Hi,
On Sat, Dec 21, 2013 at 12:00:01PM -0800, powertop-request(a)lists.01.org wrote:
From: Sree Harsha Totakura <sreeharsha(a)totakura.in>
Hi,
On my ThinkPad T440s, PowerTOP-2.5 shows that the e1000e kernel module
is drawing considerable amount of power when not it use (cable unplugged):
> The battery reports a discharge rate of 5.86 W
> The estimated remaining time is 5 hours, 11 minutes
>
> Summary: 143.9 wakeups/second, 10.9 GPU ops/seconds, 0.0 VFS ops/sec and 2.7% CPU
use
>
> Power est. Usage Events/s Category Description
> 3.76 W 49.0% Device Display backlight
> 1.46 W 0.0 pkts/s Device Network interface: eth0
(e1000e)
What I observed is that, if I remove the e1000e kernel module with
`rmmod e1000e`, the corresponding entry in PowerTOP is gone, but the
battery discharge rate stays the same. So, I am guessing there is
either a hardware short-circuit somewhere on the motherboard or a bug in
the underlying power management software or an estimation error. Any
hints on how I can confirm/debug this?
Well, it could simply be that it *is* that hardware which does cause the
consumption, but that e1000e does not activate the fullest possible mode
of power management upon unload of the device driver.

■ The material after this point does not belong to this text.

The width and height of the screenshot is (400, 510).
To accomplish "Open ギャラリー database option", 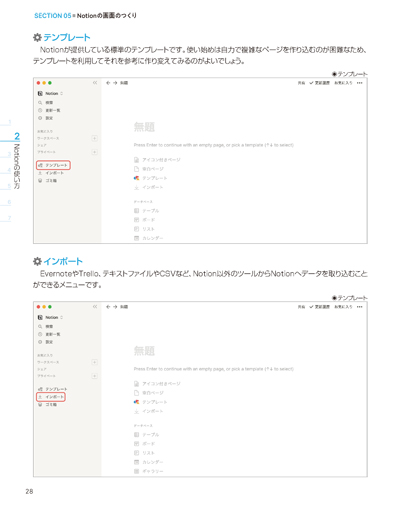I will (149, 471).
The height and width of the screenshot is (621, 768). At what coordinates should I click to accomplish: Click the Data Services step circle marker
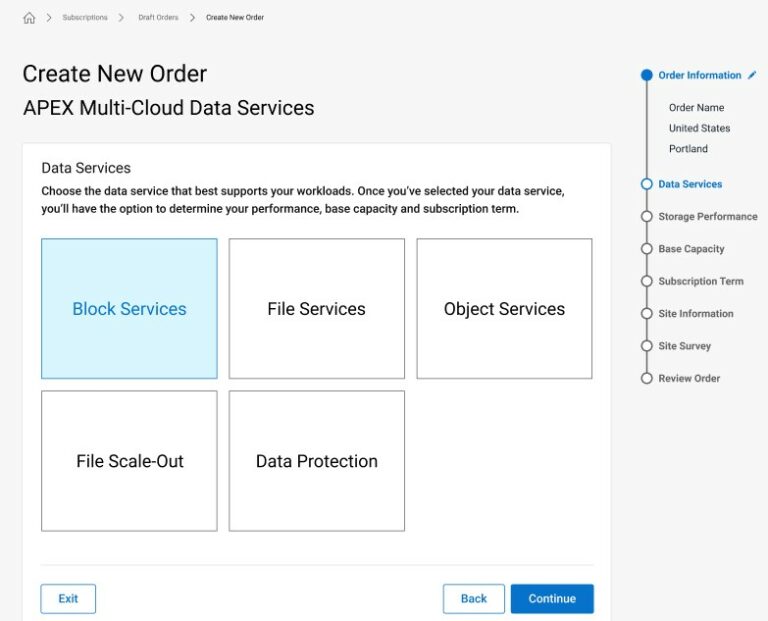(x=647, y=184)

What usually consumes a lot of power with network devices is the PHY
area, AFAIK, so it could be that e1000e simply leaves PHY in a less than
optimal state upon unload, thus drawing several (half-)watts too many.
- check which suitable power management parameters the module provides
(modinfo e1000e)
- try to experiment with that to gain some experience
- check e1000e source to see what it does on unload, and what it does wrong ;)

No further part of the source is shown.